Required action: For each entry below, output it exactly as it stands.

Records to process:
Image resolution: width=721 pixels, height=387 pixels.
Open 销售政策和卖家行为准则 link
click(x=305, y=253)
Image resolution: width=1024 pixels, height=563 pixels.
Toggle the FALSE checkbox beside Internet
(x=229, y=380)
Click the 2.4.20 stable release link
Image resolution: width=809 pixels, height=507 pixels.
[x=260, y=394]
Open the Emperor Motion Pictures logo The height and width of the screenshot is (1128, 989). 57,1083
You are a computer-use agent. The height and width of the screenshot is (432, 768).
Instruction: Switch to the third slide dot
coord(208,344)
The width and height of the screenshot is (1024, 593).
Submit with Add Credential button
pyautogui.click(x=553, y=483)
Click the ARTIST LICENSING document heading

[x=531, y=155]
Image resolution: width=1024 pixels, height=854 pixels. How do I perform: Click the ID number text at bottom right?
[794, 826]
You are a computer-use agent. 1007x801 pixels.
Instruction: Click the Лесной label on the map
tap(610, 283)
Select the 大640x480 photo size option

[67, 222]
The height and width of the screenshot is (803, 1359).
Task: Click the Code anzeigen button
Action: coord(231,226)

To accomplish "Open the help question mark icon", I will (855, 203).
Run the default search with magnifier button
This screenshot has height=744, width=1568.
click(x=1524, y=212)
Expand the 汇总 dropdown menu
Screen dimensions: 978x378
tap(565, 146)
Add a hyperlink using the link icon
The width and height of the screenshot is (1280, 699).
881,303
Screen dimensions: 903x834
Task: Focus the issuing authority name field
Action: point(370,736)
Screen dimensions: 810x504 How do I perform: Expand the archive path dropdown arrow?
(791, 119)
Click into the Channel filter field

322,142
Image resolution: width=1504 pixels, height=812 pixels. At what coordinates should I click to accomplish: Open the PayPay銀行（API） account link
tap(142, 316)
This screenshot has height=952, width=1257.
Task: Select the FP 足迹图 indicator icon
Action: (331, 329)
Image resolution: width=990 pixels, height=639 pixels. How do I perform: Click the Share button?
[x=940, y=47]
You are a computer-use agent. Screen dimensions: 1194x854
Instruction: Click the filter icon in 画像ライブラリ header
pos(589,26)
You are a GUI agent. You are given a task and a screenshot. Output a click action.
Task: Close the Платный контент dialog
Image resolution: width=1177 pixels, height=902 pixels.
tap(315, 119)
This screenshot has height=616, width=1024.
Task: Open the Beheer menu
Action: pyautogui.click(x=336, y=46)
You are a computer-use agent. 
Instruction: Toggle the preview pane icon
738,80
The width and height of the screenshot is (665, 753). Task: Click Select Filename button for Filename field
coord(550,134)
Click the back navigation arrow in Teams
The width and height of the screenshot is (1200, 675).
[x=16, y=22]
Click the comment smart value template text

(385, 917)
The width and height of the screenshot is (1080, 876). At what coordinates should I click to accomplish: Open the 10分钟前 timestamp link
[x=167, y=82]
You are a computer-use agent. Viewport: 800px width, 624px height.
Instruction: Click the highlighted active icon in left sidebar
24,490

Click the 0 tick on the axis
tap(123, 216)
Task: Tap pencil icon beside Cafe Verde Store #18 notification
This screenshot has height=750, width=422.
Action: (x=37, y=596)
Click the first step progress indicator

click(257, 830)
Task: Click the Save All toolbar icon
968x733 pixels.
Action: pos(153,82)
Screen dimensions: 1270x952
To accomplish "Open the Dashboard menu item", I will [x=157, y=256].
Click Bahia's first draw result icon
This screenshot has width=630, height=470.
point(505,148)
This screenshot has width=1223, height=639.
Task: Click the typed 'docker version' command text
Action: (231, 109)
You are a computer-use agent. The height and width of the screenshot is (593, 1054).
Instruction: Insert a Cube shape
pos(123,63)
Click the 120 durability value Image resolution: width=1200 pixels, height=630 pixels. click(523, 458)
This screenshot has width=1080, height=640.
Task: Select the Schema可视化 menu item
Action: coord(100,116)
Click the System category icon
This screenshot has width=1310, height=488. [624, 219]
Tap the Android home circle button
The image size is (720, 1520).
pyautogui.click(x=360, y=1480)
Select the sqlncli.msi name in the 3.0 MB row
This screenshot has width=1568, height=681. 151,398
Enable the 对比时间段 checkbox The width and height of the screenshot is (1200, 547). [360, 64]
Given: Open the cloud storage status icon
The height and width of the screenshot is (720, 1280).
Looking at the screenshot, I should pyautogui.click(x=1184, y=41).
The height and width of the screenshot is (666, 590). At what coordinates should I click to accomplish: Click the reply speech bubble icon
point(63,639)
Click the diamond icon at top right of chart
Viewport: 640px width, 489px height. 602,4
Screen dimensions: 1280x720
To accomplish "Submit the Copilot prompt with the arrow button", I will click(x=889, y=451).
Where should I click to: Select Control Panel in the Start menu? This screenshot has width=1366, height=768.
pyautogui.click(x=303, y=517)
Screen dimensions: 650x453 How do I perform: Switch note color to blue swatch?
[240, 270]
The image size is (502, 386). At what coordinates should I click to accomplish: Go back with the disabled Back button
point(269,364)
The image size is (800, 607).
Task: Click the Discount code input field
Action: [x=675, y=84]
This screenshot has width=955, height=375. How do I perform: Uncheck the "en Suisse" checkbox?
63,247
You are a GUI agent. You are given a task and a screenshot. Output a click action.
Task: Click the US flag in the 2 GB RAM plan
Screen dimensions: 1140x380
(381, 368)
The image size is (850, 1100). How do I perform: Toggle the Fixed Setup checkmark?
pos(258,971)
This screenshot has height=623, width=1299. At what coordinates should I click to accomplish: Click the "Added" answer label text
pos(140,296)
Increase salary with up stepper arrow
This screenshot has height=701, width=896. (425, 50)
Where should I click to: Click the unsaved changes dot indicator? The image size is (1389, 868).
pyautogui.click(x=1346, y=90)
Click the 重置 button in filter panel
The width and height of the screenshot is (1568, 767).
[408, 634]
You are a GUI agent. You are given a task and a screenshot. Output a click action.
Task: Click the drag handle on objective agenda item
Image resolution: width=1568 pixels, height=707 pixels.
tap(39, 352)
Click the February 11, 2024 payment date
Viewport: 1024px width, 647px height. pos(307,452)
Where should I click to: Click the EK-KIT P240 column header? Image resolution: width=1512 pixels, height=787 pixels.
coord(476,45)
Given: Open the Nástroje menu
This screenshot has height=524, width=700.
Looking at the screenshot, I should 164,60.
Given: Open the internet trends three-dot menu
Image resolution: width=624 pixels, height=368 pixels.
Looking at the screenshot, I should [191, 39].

Completed exercise:
Image resolution: width=721 pixels, height=387 pixels.
Open 销售政策和卖家行为准则 link
click(x=305, y=253)
Image resolution: width=1024 pixels, height=563 pixels.
Toggle the FALSE checkbox beside Internet
(x=229, y=380)
Click the 2.4.20 stable release link
Image resolution: width=809 pixels, height=507 pixels.
[x=260, y=394]
Open the Emperor Motion Pictures logo The height and width of the screenshot is (1128, 989). 57,1083
You are a computer-use agent. The height and width of the screenshot is (432, 768).
Instruction: Switch to the third slide dot
coord(208,344)
The width and height of the screenshot is (1024, 593).
Submit with Add Credential button
pyautogui.click(x=553, y=483)
Click the ARTIST LICENSING document heading

[x=531, y=155]
Image resolution: width=1024 pixels, height=854 pixels. How do I perform: Click the ID number text at bottom right?
[794, 826]
You are a computer-use agent. 1007x801 pixels.
Instruction: Click the Лесной label on the map
tap(610, 283)
Select the 大640x480 photo size option

[67, 222]
The height and width of the screenshot is (803, 1359).
Task: Click the Code anzeigen button
Action: coord(231,226)

To accomplish "Open the help question mark icon", I will (855, 203).
Run the default search with magnifier button
This screenshot has height=744, width=1568.
click(x=1524, y=212)
Expand the 汇总 dropdown menu
Screen dimensions: 978x378
tap(565, 146)
Add a hyperlink using the link icon
The width and height of the screenshot is (1280, 699).
881,303
Screen dimensions: 903x834
Task: Focus the issuing authority name field
Action: point(370,736)
Screen dimensions: 810x504 How do I perform: Expand the archive path dropdown arrow?
(791, 119)
Click into the Channel filter field

322,142
Image resolution: width=1504 pixels, height=812 pixels. At what coordinates should I click to accomplish: Open the PayPay銀行（API） account link
tap(142, 316)
This screenshot has height=952, width=1257.
Task: Select the FP 足迹图 indicator icon
Action: (331, 329)
Image resolution: width=990 pixels, height=639 pixels. How do I perform: Click the Share button?
[x=940, y=47]
You are a computer-use agent. Screen dimensions: 1194x854
Instruction: Click the filter icon in 画像ライブラリ header
pos(589,26)
You are a GUI agent. You are given a task and a screenshot. Output a click action.
Task: Close the Платный контент dialog
Image resolution: width=1177 pixels, height=902 pixels.
tap(315, 119)
This screenshot has height=616, width=1024.
Task: Open the Beheer menu
Action: pyautogui.click(x=336, y=46)
You are a computer-use agent. 
Instruction: Toggle the preview pane icon
738,80
The width and height of the screenshot is (665, 753). Task: Click Select Filename button for Filename field
coord(550,134)
Click the back navigation arrow in Teams
The width and height of the screenshot is (1200, 675).
[x=16, y=22]
Click the comment smart value template text

(385, 917)
The width and height of the screenshot is (1080, 876). At what coordinates should I click to accomplish: Open the 10分钟前 timestamp link
[x=167, y=82]
You are a computer-use agent. Viewport: 800px width, 624px height.
Instruction: Click the highlighted active icon in left sidebar
24,490

Click the 0 tick on the axis
tap(123, 216)
Task: Tap pencil icon beside Cafe Verde Store #18 notification
This screenshot has height=750, width=422.
Action: (x=37, y=596)
Click the first step progress indicator

click(257, 830)
Task: Click the Save All toolbar icon
968x733 pixels.
Action: pos(153,82)
Screen dimensions: 1270x952
To accomplish "Open the Dashboard menu item", I will [x=157, y=256].
Click Bahia's first draw result icon
This screenshot has width=630, height=470.
point(505,148)
This screenshot has width=1223, height=639.
Task: Click the typed 'docker version' command text
Action: (231, 109)
You are a computer-use agent. The height and width of the screenshot is (593, 1054).
Instruction: Insert a Cube shape
pos(123,63)
Click the 120 durability value Image resolution: width=1200 pixels, height=630 pixels. click(523, 458)
This screenshot has width=1080, height=640.
Task: Select the Schema可视化 menu item
Action: coord(100,116)
Click the System category icon
This screenshot has width=1310, height=488. [624, 219]
Tap the Android home circle button
The image size is (720, 1520).
pyautogui.click(x=360, y=1480)
Select the sqlncli.msi name in the 3.0 MB row
This screenshot has width=1568, height=681. 151,398
Enable the 对比时间段 checkbox The width and height of the screenshot is (1200, 547). [360, 64]
Given: Open the cloud storage status icon
The height and width of the screenshot is (720, 1280).
Looking at the screenshot, I should pyautogui.click(x=1184, y=41).
The height and width of the screenshot is (666, 590). At what coordinates should I click to accomplish: Click the reply speech bubble icon
point(63,639)
Click the diamond icon at top right of chart
Viewport: 640px width, 489px height. 602,4
Screen dimensions: 1280x720
To accomplish "Submit the Copilot prompt with the arrow button", I will click(x=889, y=451).
Where should I click to: Select Control Panel in the Start menu? This screenshot has width=1366, height=768.
pyautogui.click(x=303, y=517)
Screen dimensions: 650x453 How do I perform: Switch note color to blue swatch?
[240, 270]
The image size is (502, 386). At what coordinates should I click to accomplish: Go back with the disabled Back button
point(269,364)
The image size is (800, 607).
Task: Click the Discount code input field
Action: [x=675, y=84]
This screenshot has width=955, height=375. How do I perform: Uncheck the "en Suisse" checkbox?
63,247
You are a GUI agent. You are given a task and a screenshot. Output a click action.
Task: Click the US flag in the 2 GB RAM plan
Screen dimensions: 1140x380
(381, 368)
The image size is (850, 1100). How do I perform: Toggle the Fixed Setup checkmark?
pos(258,971)
This screenshot has height=623, width=1299. At what coordinates should I click to accomplish: Click the "Added" answer label text
pos(140,296)
Increase salary with up stepper arrow
This screenshot has height=701, width=896. (425, 50)
Where should I click to: Click the unsaved changes dot indicator? The image size is (1389, 868).
pyautogui.click(x=1346, y=90)
Click the 重置 button in filter panel
The width and height of the screenshot is (1568, 767).
[408, 634]
You are a GUI agent. You are given a task and a screenshot. Output a click action.
Task: Click the drag handle on objective agenda item
Image resolution: width=1568 pixels, height=707 pixels.
tap(39, 352)
Click the February 11, 2024 payment date
Viewport: 1024px width, 647px height. pos(307,452)
Where should I click to: Click the EK-KIT P240 column header? Image resolution: width=1512 pixels, height=787 pixels.
coord(476,45)
Given: Open the Nástroje menu
This screenshot has height=524, width=700.
Looking at the screenshot, I should 164,60.
Given: Open the internet trends three-dot menu
Image resolution: width=624 pixels, height=368 pixels.
Looking at the screenshot, I should [191, 39].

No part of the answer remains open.